**Exercise aim**
Carry the page on cross-lingual word sense disambiguation further, beginning right after its last sentence.

**Extract to read**
■ ■ ■ ■
HOME   CALL FOR TASKS CALL FOR INTEREST Workshop Submission Workshop PROGRAM NEWS   REGISTRATION TASKS (short list) TASKS (with rankings) DATA   [41 available]
LRE special issue  


Evaluation Exercises on Semantic Evaluation - ACL SigLex event



Available tasks:   7 

#3  Cross-Lingual Word Sense Disambiguation 

There is a general feeling in the WSD community that WSD should not be considered as an isolated research task, but should be integrated in real NLP applications such as Machine translation or multilingual IR. Using translations from a corpus instead of human defined (e.g. WordNet) sense labels, makes it easier to integrate WSD in multilingual applications, solves the granularity problem that might be task-dependent as well, is language-independent and can be a valid alternative for languages that lack sufficient sense-inventories and sense-tagged corpora.
■ ■ ■ ■
**Information provided**

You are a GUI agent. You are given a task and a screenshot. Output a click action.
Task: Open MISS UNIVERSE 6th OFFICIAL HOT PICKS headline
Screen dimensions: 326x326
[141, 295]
■ ■ ■ ■
**Response for this exercise**
We propose an Unsupervised Word Sense Disambiguation task for English nouns by means of parallel corpora. The sense label is composed of translations in the different languages and the sense inventory is built up by three annotators on the basis of the Europarl parallel corpus by means of a concordance tool. All translations (above a predefined frequency threshold) of a polysemous word are grouped into clusters/"senses" of that given word.

Languages: English - Dutch, French, German, Italian, Spanish


1. Bilingual Evaluation (English - Language X)

[English] ... equivalent to giving fish to people living on the [bank] of the river ...

Sense Label = {oever/dijk} [Dutch]
Sense Label = {rives/rivage/bord/bords} [French]
Sense Label = {Ufer} [German]
Sense Label = {riva} [Italian]
Sense Label = {orilla} [Spanish]

2. Multi-lingual Evaluation (English - all target languages)

... living on the [bank] of the river ...
Sense Label = {oever/dijk, rives/rivage/bord/bords, Ufer, riva, orilla}


As the task is formulated as an unsupervised WSD task, we will not annotate any training material. Participants can use the Europarl corpus that is freely available and that will be used for building up the sense inventory.
For the test data, native speakers will decide on the correct translation cluster(s) for each test sentence and give their top-3 translations from the predefined list of Europarl translations, in order to assign weights to the translations from the answer clusters for that test sentence.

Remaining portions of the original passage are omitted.